WHAT IS NEEDED →
Leave out the pictures, and quote exactly the lines running from the one with "Image resolution: width=521" through the last line of the entries below.

[Stored data entries]
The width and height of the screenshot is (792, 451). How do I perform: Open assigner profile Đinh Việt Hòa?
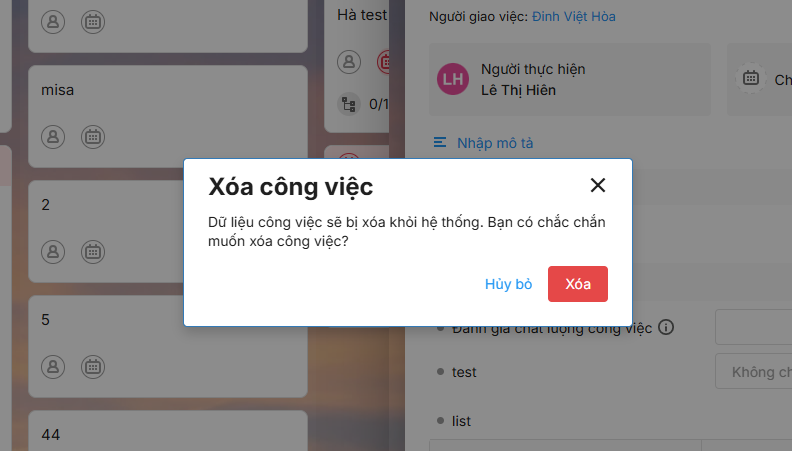(574, 17)
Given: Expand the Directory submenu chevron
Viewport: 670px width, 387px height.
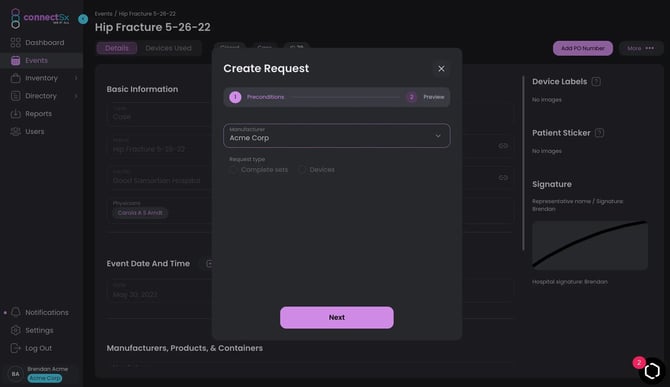Looking at the screenshot, I should click(x=76, y=96).
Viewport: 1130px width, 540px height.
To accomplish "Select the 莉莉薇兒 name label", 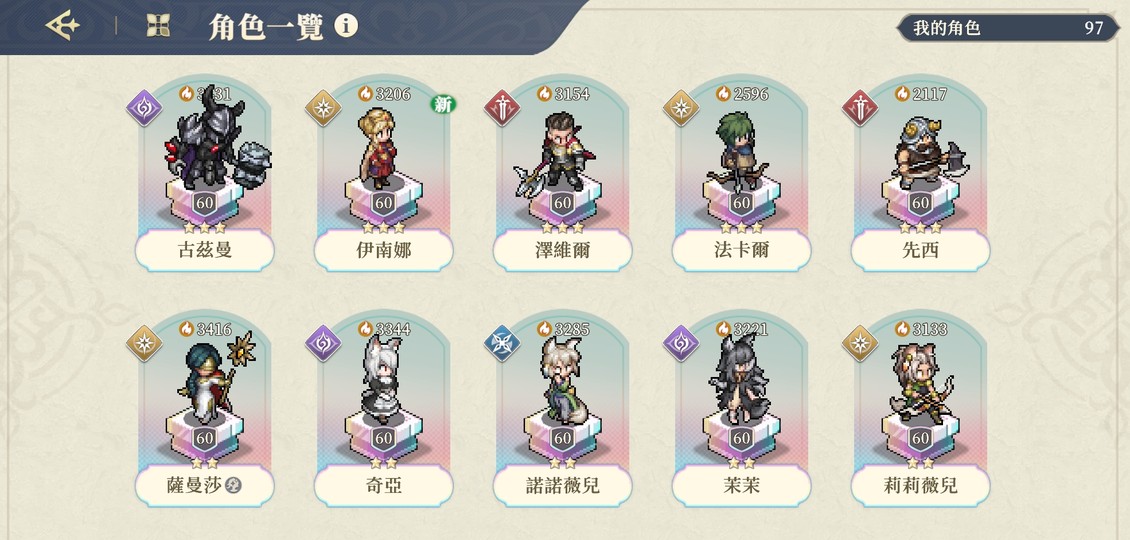I will pos(920,485).
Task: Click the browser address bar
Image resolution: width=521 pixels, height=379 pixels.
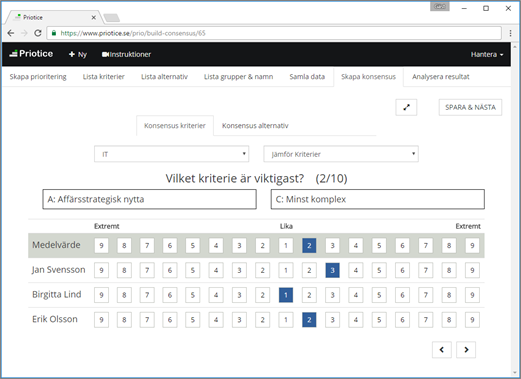Action: tap(274, 33)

TASK RESPONSE →
Image resolution: width=521 pixels, height=379 pixels.
Action: tap(274, 33)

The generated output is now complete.